» **The task**
Transcribe every entry word for word, but drop the pictures.

───── Listed entries ─────

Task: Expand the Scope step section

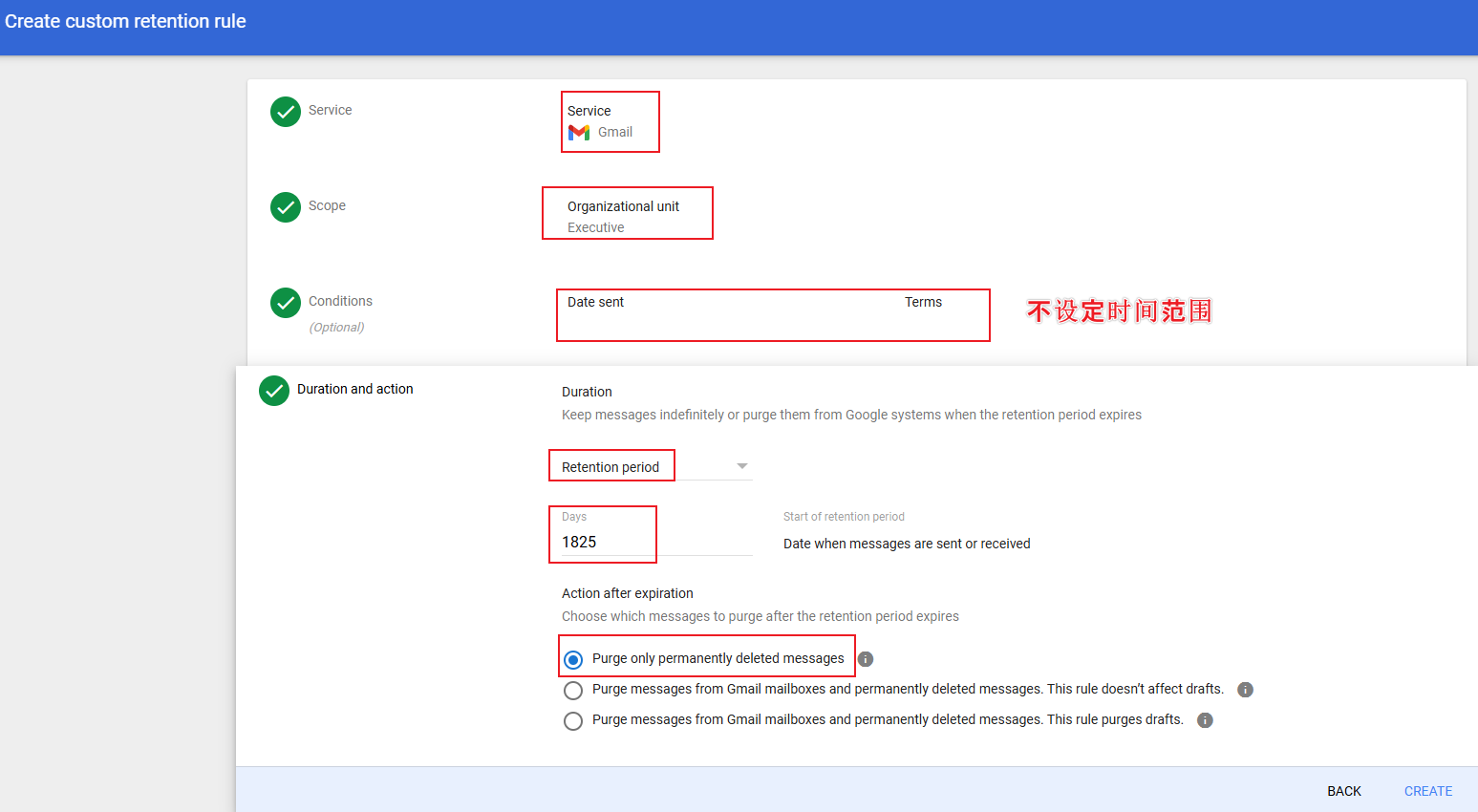Action: (x=327, y=206)
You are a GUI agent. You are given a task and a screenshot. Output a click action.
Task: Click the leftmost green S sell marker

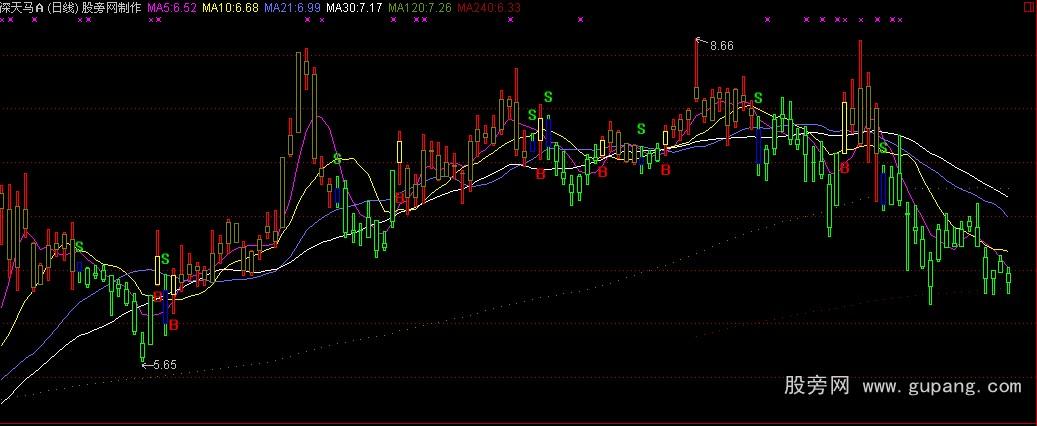(79, 246)
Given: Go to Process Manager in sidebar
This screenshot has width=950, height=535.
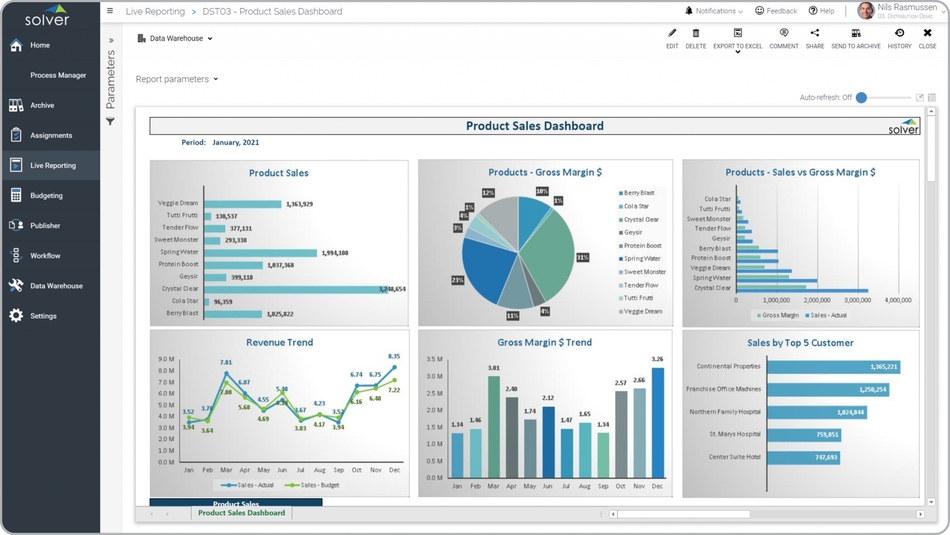Looking at the screenshot, I should coord(58,75).
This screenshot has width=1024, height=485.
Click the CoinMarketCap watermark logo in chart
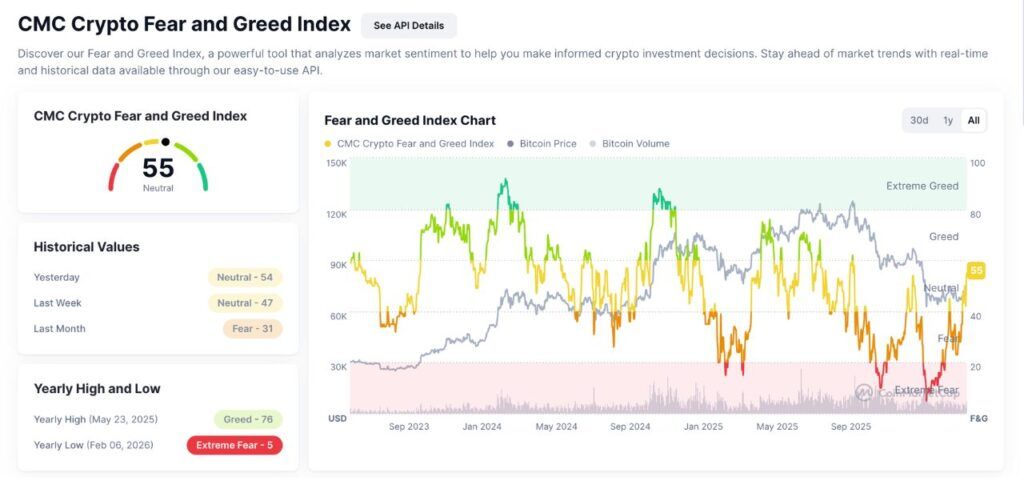click(x=864, y=392)
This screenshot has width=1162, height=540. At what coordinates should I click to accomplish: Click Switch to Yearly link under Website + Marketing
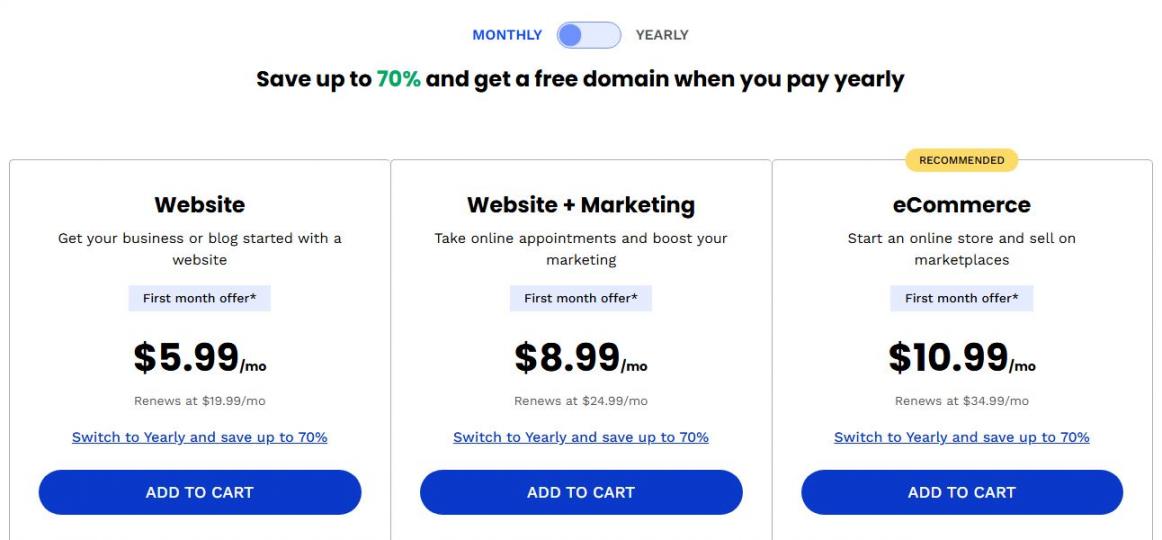[581, 437]
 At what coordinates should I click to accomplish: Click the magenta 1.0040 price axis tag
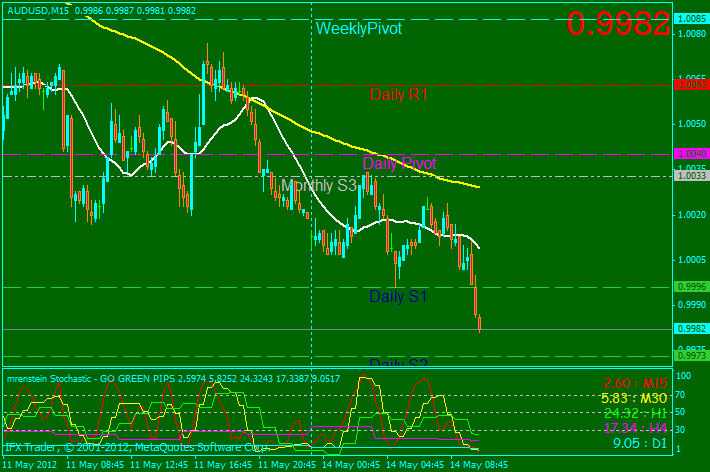point(691,154)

─────

» **Written reply**
Task: Expand the Scope step section

Action: (x=327, y=206)
You are a GUI agent. You are given a task and a screenshot. Output a click action.
Task: Click the leftmost green S sell marker

(79, 246)
Given: Go to Process Manager in sidebar
This screenshot has width=950, height=535.
Looking at the screenshot, I should coord(58,75).
This screenshot has width=1024, height=485.
Click the CoinMarketCap watermark logo in chart
click(x=864, y=392)
This screenshot has width=1162, height=540. At what coordinates should I click to accomplish: Click Switch to Yearly link under Website + Marketing
[581, 437]
 At what coordinates should I click to accomplish: Click the magenta 1.0040 price axis tag
point(691,154)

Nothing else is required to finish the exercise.